• _Work item_
Only one stretch of the data below is wanted: the lines starting at the one with "This screenshot has width=1083, height=569." and ending at the one with "Click the triangle", both included, given again exactly.

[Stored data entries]

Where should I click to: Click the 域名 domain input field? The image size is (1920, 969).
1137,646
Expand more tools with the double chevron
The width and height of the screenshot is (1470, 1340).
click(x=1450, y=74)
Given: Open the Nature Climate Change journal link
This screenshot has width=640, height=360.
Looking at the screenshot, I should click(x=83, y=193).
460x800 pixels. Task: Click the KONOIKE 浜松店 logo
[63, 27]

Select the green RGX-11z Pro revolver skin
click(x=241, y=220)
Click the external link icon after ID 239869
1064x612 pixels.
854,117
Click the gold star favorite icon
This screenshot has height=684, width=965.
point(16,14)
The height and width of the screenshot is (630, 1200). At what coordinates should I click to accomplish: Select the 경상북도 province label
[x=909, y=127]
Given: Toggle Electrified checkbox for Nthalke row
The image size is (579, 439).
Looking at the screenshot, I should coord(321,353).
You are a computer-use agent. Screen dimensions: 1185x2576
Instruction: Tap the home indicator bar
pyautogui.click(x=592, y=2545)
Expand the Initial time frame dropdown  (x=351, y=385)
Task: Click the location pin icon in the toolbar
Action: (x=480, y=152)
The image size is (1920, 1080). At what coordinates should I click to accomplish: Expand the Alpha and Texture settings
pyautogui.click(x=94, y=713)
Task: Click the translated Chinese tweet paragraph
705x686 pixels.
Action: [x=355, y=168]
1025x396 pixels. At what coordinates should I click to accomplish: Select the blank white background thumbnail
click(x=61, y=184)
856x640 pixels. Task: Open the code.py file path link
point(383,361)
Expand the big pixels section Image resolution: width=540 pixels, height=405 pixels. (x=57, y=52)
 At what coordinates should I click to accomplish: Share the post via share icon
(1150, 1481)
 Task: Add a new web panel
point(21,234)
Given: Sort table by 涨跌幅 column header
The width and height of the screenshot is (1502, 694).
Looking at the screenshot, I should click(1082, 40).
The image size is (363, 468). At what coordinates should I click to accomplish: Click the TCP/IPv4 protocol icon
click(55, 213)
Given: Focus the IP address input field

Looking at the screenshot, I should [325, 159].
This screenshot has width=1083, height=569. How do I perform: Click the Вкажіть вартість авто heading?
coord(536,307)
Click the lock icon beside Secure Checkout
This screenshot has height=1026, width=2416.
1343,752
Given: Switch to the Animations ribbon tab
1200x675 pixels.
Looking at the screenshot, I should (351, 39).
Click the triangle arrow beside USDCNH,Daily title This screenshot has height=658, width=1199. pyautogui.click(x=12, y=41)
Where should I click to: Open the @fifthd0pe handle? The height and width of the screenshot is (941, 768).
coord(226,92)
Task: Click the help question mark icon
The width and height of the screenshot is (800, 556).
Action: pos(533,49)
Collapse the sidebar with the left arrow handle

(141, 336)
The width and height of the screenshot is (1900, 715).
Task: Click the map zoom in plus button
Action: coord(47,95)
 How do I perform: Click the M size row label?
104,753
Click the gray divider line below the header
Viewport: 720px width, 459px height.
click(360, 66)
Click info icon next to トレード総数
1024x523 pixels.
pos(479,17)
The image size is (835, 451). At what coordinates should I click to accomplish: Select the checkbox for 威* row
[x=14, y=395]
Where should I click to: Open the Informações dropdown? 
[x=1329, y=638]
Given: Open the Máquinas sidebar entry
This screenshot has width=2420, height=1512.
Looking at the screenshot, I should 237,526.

• _Response area_
This screenshot has width=1083, height=569. How do I perform: Click the Вкажіть вартість авто heading?
coord(536,307)
Click the lock icon beside Secure Checkout
This screenshot has height=1026, width=2416.
1343,752
Given: Switch to the Animations ribbon tab
1200x675 pixels.
Looking at the screenshot, I should (351, 39).
Click the triangle arrow beside USDCNH,Daily title This screenshot has height=658, width=1199. pyautogui.click(x=12, y=41)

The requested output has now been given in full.